Private ownership of half of the american soil and production capabilities, and that of a mass produced watch that your grand father offered to you when you were 10 are two different things.
@@automatescellulaires8543 You're confusing private and personal property, my friend. Communists aren't concerned about your watch, they're concerned about the fact that people claim ownership of things like land, factories, and the like and use that as justification to screw people over.
Lets all agree that if any of us come into possession of the one ring, we'll definitely cast it into the fires of mt.doom and not keep it for ourselves.
Pretty much.
There are huge problems with this solution right off the bat.

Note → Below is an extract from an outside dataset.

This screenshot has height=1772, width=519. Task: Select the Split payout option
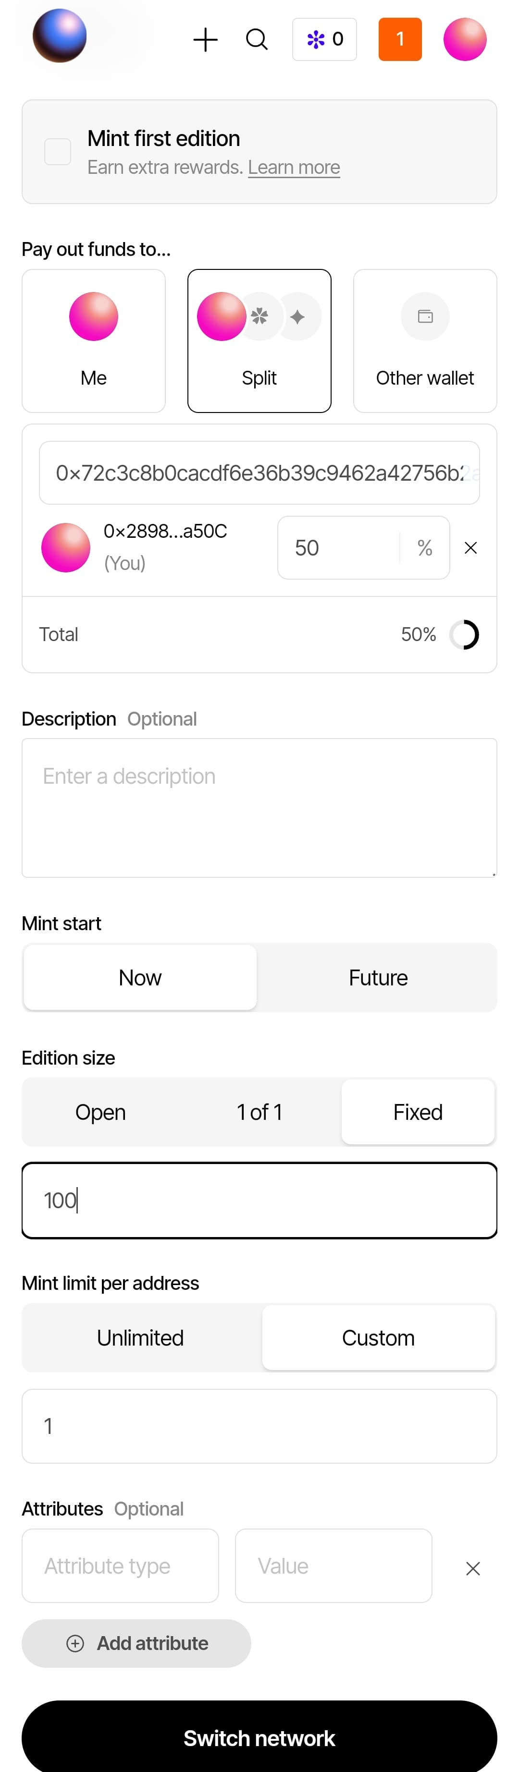coord(260,341)
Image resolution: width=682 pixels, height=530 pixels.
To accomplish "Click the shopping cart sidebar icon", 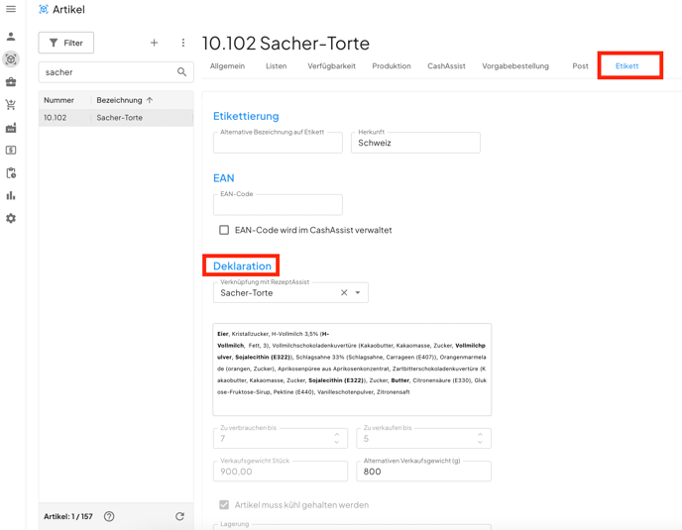I will click(x=11, y=105).
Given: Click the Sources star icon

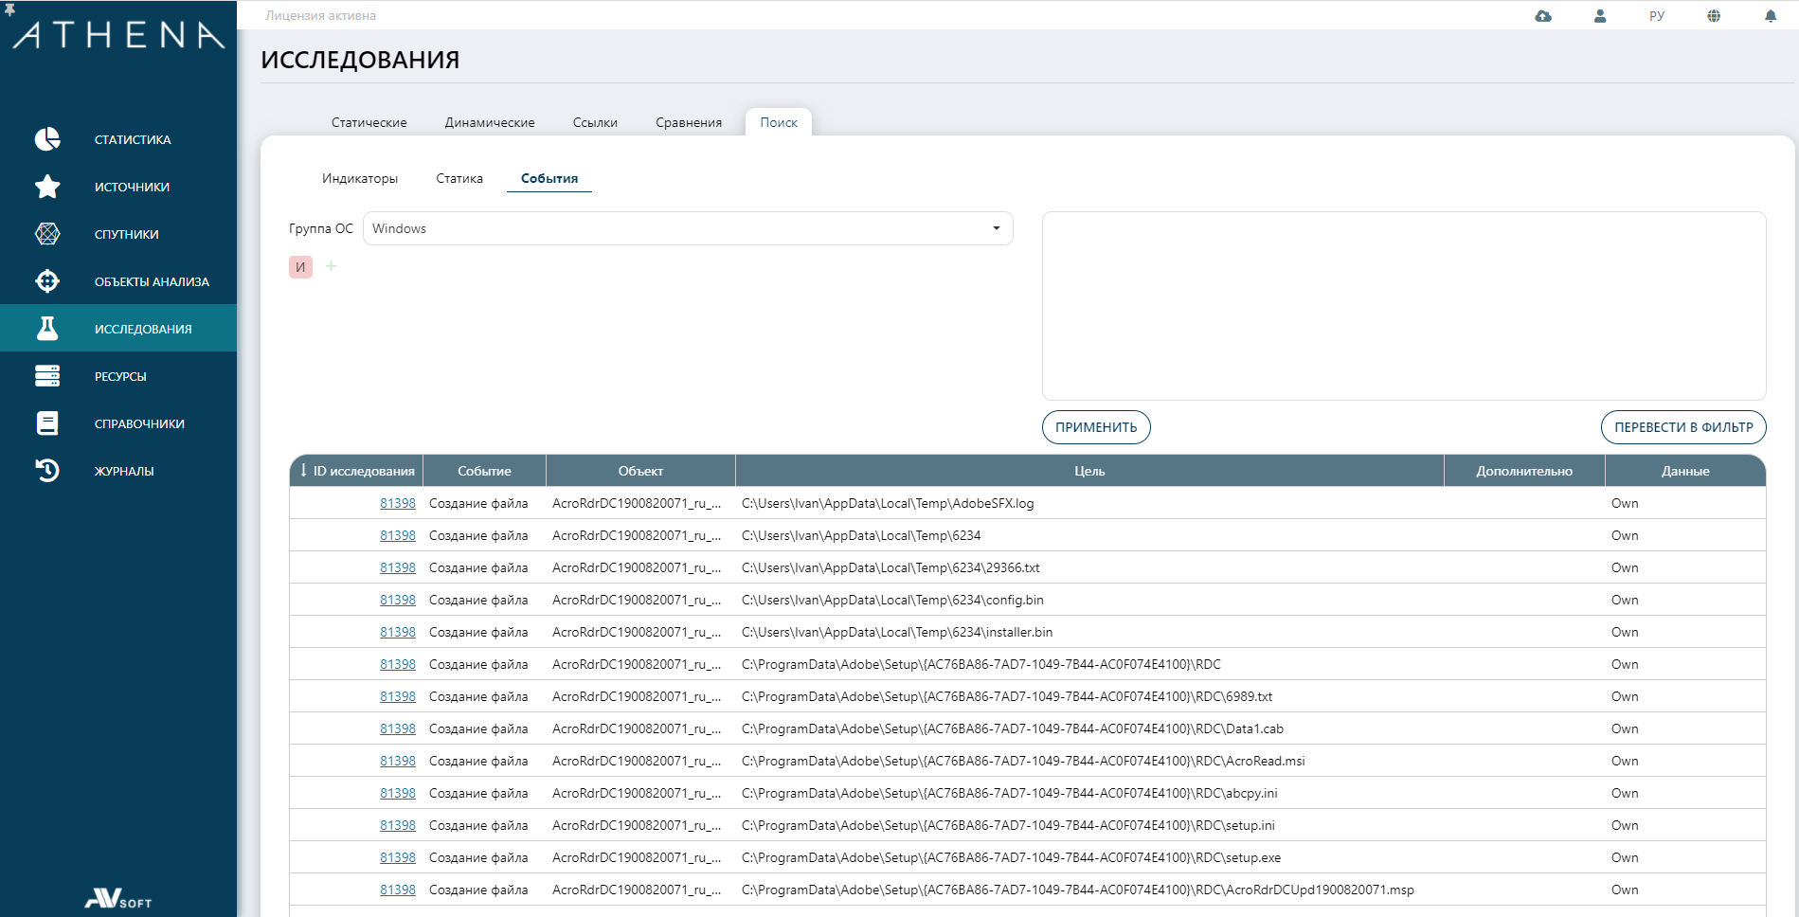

1. It's relying on a very naive perception of how people just act in general. Being shamed by the populace for something the average person has no knowledge or education about is going to get people to sign a document that says "If you ever 'win', then just stop 'winning' "? Just historically speaking, on much, much smaller scales, this has a very bad track record in general.
2. Never really addresses the idea of reneging on the contract. Who is going to sue someone who literally buys every single lawyer the world over? What are the remaining good samaritans to do when someone uses that money to threaten legal or even physical action on anyone who opposes them? Or they just buy out the contract holders themselves and then absolve the contract?
3. What do you do when the contract just gets held up to be unenforceable in court?
4. Even if everyone agrees to sign this peacefully and then plans to actually make good on it, what do you do when someone creates a shell company and gives the AI to it?
5. Even if all of the above is negated and everyone plays fair and fully intends to uphold the spirit of this, what do you do if a brand new startup company or some guy in his garage manages to beat everyone to the AI? He never signed the contract and may have no reason to give up his gains.
I really liked this video, and I enjoy the thinking exercise and the subject, but if you do this in the future, I think you should find some economic and socio-political experts to discuss the matter with as well. It'll really help illustrate how big of a problem this really is, and also highlight flaws in current ideas.
EDIT: I actually just thought of something even more important that I missed before.
6. What do you do when the AI itself has decided that you enforcing that contract would be detrimental to its goal of getting more money and then decides it can't let you do that? How are you even going to contend with the in-human mind games and loopholes that an AI might play against you when we've already run into some serious human based loopholes?